[Saved data entries]
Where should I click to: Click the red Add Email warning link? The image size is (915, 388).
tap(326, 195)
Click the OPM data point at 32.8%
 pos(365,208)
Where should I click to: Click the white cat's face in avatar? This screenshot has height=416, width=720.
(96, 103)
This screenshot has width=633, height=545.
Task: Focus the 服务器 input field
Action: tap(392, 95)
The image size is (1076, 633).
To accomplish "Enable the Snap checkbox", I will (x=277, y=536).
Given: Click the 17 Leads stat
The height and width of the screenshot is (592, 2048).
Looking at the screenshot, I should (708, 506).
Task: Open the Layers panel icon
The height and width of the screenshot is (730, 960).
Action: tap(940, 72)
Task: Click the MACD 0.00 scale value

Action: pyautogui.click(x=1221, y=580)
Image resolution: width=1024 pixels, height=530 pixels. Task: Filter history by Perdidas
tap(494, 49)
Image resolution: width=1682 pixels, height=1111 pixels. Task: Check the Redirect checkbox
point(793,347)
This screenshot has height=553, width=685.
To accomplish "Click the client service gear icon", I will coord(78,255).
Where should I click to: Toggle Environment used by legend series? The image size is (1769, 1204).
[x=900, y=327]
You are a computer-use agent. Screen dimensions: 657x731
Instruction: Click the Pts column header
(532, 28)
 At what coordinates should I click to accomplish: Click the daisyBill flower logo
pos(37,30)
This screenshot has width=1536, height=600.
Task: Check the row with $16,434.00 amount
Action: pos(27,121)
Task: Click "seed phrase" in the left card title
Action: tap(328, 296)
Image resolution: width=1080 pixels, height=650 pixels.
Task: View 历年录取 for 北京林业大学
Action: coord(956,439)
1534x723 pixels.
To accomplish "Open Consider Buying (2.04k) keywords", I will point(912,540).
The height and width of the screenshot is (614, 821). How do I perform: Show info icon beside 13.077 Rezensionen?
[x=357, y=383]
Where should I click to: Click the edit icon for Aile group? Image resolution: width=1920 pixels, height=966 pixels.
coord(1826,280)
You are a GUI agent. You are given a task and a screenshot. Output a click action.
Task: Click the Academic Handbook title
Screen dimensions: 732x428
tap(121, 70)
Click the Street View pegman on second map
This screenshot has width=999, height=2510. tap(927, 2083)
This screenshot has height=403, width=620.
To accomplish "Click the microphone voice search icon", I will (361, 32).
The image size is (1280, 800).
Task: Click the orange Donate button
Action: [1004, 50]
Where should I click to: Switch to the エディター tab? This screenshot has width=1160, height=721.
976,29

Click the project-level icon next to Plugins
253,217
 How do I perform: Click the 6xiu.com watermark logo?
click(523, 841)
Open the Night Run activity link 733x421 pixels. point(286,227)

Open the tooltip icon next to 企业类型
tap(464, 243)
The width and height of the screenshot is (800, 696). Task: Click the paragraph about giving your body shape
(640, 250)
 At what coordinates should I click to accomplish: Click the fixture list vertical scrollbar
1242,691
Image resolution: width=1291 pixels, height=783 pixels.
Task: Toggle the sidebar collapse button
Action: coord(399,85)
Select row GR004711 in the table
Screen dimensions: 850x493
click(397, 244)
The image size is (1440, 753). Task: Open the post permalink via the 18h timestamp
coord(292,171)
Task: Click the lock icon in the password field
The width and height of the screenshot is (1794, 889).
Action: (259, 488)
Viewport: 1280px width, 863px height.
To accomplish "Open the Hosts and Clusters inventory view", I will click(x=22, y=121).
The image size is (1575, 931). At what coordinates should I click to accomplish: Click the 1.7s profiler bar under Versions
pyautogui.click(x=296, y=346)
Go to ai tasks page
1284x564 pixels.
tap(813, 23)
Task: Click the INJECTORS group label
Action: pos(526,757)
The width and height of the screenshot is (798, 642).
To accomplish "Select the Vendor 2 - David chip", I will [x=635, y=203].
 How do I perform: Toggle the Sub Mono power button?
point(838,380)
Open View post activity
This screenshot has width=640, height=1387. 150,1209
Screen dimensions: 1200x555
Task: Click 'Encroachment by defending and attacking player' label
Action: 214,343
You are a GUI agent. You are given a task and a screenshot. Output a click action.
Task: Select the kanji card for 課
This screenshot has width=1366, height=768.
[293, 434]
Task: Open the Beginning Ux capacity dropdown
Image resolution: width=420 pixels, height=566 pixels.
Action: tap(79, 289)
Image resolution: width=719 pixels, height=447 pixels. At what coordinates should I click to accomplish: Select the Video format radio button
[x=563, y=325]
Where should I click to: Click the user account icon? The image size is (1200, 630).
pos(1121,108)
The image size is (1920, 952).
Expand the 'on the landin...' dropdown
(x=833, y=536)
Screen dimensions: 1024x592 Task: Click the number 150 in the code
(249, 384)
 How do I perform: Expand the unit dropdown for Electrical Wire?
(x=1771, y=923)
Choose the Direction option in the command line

* _TASK DETAILS_: Would you print, exactly as written, every line above from the one holding "Image resolution: width=1024" through the one holding "1534x723 pixels.", with both included and no other lines?

* _RESULT FOR THIS TASK_:
Image resolution: width=1024 pixels, height=530 pixels. Task: Filter history by Perdidas
tap(494, 49)
Image resolution: width=1682 pixels, height=1111 pixels. Task: Check the Redirect checkbox
point(793,347)
This screenshot has height=553, width=685.
To accomplish "Click the client service gear icon", I will coord(78,255).
Where should I click to: Toggle Environment used by legend series? The image size is (1769, 1204).
[x=900, y=327]
You are a computer-use agent. Screen dimensions: 657x731
Instruction: Click the Pts column header
(532, 28)
 At what coordinates should I click to accomplish: Click the daisyBill flower logo
pos(37,30)
This screenshot has width=1536, height=600.
Task: Check the row with $16,434.00 amount
Action: pos(27,121)
Task: Click "seed phrase" in the left card title
Action: tap(328, 296)
Image resolution: width=1080 pixels, height=650 pixels.
Task: View 历年录取 for 北京林业大学
Action: coord(956,439)
1534x723 pixels.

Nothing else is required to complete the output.